Maisie was galvanized. “No! That’s for Mr. Matheson, Miss Shields said.”

“I know of two Mr. Mathesons, and neither are here.” The woman grinned. She had the air of an infinitely patient teacher.

Maisie had the horrible sense she was being set up for a joke. That any second, Cyril, Beanie, Rusty, and the boys were going to swarm around the door and laugh at her. That the story would fly through the whole of Savoy Hill and follow her wherever she ran, even if she fled to deepest Saskatchewan.

“You . . . Are you . . . the director of Talks?” Maisie whispered, hoping everyone waiting to laugh wouldn’t hear.

“I am,” the woman announced with a pleased nod. “Hilda Matheson. Miss. And you are?”

“Maisie Musgrave.”

“Aha!” Hilda pumped Maisie’s hand, her eyes snapping with delight. “My new secretary! Or as much as Mr. Reith and Miss Shields are willing to spare you. Thus far. Marvelous! Now, don’t you mind me sitting on the floor by the fire. It’s a grand way to think and just one of my quirks.”

“I didn’t mean to—”

“You most certainly did, and don’t you apologize for it. It was glorious.” Hilda laughed. Her musical laugh was very unlike Beanie’s. It was boisterous, rolling, and deep—Maisie found it a touch alarming.

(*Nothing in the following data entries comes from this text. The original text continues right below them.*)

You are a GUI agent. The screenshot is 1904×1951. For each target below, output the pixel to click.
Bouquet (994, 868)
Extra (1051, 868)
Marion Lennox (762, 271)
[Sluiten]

“I expect you thought I was a secretary,” she went on, not waiting for Maisie’s embarrassed nod. “Wouldn’t I get into the hottest water for such impropriety? Well,” she added, eyes twinkling with an unsettling roguishness, “I might anyway at that. But it is chilly and one must stay warm. I appreciate your looking after me, Miss Musgrave, though I might suggest in future moderating your tone just a nip.”

Maisie could hear an echo of that laugh.

“Of course, Miss Matheson,” she whispered.

“That’s going to the other extreme. But quite all right. It’s always useful to try a few possibilities. Else how can you be sure what’s right?”

“I . . . I don’t know, Miss Matheson.”

“Well, we try, try again. Now, are all these for Talks as well?” she asked, indicating the folders.

“Er, yes, but I’m afraid . . .” Maisie squeezed her eyes shut, both to avoid seeing this exacting woman too closely and to stop the tears from spilling more freely than the papers. “Oh, Miss Matheson, I’m so sorry, but I’d already dropped them, even before now. They’ve got to be put all back together and I don’t know—”

“Folders dropped twice, and on your first morning, no less! That is a feat. You don’t make a habit of tossing paper thither and yon, do you?”

“Oh, no! No, I was . . . Well, I ran into a tuba.”

“Occupational hazard in Savoy Hill. But you’re all right? Good. Now, let’s have at these papers and see how quickly they submit to order.”